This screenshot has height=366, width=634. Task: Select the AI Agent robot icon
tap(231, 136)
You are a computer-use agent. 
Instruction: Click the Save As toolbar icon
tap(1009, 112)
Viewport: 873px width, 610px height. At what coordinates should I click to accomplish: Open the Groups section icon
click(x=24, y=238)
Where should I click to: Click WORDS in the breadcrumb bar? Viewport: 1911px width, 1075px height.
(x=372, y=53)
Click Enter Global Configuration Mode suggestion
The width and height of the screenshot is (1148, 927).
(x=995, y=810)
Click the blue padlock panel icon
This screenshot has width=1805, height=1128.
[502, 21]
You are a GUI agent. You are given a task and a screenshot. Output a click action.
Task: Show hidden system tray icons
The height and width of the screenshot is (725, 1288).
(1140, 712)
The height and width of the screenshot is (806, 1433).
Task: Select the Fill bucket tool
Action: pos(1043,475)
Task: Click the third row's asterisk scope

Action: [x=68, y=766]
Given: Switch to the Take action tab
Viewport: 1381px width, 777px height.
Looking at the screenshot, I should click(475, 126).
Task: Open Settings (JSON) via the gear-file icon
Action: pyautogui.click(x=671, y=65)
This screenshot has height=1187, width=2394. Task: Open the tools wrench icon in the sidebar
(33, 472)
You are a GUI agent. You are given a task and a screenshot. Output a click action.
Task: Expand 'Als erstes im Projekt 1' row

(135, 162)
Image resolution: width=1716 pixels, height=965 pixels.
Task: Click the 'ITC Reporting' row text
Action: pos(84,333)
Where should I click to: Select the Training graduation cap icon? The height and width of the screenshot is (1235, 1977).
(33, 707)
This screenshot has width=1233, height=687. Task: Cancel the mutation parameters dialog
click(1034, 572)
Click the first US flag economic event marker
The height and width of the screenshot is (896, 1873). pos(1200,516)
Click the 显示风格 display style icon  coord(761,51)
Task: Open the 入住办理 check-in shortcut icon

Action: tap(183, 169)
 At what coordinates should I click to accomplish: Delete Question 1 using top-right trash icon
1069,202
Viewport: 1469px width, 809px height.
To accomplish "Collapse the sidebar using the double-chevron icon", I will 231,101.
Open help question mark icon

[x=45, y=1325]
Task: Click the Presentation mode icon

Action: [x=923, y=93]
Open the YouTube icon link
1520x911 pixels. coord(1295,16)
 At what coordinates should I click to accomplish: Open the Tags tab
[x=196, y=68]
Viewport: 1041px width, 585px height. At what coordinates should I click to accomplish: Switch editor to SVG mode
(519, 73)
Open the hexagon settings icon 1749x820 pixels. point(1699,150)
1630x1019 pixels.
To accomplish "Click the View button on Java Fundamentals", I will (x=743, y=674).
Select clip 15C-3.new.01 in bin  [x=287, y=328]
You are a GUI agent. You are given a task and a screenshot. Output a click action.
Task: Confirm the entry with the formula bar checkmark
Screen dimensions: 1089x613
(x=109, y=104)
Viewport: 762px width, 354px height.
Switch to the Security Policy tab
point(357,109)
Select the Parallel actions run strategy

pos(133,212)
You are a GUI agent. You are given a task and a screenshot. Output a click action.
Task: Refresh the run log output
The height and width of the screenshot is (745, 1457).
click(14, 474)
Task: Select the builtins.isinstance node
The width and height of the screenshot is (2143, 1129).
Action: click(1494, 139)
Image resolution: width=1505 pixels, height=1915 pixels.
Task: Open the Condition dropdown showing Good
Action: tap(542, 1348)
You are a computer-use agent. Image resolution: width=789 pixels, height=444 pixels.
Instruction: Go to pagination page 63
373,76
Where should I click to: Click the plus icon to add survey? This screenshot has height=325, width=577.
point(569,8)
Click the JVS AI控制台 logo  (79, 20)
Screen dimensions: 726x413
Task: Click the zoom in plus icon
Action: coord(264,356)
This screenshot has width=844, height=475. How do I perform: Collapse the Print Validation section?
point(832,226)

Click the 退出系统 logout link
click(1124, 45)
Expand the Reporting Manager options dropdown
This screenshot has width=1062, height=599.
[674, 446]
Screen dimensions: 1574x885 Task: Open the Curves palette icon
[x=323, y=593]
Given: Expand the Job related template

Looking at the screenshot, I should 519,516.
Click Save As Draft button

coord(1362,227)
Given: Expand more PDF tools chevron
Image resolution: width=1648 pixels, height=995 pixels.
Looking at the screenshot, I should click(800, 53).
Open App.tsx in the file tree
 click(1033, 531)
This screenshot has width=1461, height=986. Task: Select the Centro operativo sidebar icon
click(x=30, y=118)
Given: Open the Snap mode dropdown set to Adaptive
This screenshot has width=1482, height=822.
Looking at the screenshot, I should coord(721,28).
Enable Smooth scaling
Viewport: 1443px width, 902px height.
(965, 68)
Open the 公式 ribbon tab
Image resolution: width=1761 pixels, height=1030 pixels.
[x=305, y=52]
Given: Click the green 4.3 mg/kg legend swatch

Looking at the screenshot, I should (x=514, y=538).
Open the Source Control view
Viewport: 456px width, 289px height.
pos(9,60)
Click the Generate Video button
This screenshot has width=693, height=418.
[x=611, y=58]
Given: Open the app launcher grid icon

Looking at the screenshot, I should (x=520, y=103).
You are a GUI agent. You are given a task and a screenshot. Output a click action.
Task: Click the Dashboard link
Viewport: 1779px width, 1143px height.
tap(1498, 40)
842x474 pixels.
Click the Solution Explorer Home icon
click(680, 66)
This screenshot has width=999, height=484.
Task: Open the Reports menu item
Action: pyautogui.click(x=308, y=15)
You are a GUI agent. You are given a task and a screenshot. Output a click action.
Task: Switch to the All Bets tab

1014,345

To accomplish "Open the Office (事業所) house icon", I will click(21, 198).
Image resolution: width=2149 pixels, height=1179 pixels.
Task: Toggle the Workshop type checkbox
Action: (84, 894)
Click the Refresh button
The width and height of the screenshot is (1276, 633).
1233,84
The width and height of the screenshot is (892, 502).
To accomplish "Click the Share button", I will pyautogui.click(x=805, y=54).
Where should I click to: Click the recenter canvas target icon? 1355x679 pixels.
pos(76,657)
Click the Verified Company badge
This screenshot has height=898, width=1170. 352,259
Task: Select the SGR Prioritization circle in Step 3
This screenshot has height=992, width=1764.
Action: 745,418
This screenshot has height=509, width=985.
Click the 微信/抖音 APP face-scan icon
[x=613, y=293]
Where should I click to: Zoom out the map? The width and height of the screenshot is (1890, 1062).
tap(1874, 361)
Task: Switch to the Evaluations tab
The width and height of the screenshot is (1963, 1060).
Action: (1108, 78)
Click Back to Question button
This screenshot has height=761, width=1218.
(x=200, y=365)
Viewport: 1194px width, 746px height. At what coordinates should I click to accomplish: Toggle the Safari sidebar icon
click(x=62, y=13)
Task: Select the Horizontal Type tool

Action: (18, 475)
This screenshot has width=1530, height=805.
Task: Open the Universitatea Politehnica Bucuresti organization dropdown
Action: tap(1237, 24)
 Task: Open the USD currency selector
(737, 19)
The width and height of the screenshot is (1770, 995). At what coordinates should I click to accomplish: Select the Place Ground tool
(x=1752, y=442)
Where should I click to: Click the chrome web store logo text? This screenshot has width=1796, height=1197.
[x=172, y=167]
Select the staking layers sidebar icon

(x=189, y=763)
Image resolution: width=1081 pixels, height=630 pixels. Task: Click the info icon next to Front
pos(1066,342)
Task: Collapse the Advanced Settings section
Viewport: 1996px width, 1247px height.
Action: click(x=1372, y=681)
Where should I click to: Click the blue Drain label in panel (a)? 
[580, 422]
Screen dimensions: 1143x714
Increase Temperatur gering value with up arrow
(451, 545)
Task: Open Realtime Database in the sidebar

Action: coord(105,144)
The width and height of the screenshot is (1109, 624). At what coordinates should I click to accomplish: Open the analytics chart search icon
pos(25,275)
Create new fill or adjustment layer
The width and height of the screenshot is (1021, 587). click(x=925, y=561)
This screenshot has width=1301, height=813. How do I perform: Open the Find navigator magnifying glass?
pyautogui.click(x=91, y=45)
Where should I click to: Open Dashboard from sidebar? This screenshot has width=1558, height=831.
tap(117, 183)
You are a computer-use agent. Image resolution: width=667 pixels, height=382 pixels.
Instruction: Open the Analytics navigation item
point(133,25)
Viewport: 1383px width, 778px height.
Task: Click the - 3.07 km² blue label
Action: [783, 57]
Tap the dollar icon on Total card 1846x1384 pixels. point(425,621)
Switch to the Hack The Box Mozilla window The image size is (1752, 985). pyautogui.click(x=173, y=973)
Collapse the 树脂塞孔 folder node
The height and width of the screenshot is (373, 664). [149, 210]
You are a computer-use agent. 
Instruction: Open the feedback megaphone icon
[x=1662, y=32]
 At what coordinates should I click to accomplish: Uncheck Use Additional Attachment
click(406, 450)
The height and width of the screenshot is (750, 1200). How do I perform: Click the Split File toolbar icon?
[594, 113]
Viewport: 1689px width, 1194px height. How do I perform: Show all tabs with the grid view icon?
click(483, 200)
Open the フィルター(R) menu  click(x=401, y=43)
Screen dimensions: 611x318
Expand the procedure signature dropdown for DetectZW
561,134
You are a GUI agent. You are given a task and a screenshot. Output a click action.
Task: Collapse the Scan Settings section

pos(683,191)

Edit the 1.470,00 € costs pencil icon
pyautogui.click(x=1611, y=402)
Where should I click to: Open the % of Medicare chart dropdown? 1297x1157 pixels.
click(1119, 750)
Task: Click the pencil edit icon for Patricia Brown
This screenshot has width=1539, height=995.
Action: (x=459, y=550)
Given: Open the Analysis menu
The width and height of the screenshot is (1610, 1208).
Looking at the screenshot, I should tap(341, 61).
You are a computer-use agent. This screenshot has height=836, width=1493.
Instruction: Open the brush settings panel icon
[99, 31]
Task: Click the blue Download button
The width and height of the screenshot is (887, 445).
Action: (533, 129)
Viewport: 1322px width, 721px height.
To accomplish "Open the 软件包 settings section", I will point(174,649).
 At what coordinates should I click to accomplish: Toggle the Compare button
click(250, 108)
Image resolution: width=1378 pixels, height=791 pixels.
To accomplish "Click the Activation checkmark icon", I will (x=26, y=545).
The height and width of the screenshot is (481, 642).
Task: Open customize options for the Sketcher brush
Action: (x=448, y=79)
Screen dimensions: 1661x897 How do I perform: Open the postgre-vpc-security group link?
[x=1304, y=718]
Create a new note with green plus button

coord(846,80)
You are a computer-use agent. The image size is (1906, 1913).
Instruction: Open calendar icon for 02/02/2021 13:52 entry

━━━━━━━━━━━━━━━━━━━━

» REQUIREMENT
Both end lines included, restate word for word the lines above from the line with "Increase Temperatur gering" to the line with "Tap the dollar", and nothing else.

» WORKED SOLUTION
Increase Temperatur gering value with up arrow
(451, 545)
Task: Open Realtime Database in the sidebar

Action: coord(105,144)
The width and height of the screenshot is (1109, 624). At what coordinates should I click to accomplish: Open the analytics chart search icon
pos(25,275)
Create new fill or adjustment layer
The width and height of the screenshot is (1021, 587). click(x=925, y=561)
This screenshot has width=1301, height=813. How do I perform: Open the Find navigator magnifying glass?
pyautogui.click(x=91, y=45)
Where should I click to: Open Dashboard from sidebar? This screenshot has width=1558, height=831.
tap(117, 183)
You are a computer-use agent. Image resolution: width=667 pixels, height=382 pixels.
Instruction: Open the Analytics navigation item
point(133,25)
Viewport: 1383px width, 778px height.
Task: Click the - 3.07 km² blue label
Action: [783, 57]
Tap the dollar icon on Total card 1846x1384 pixels. point(425,621)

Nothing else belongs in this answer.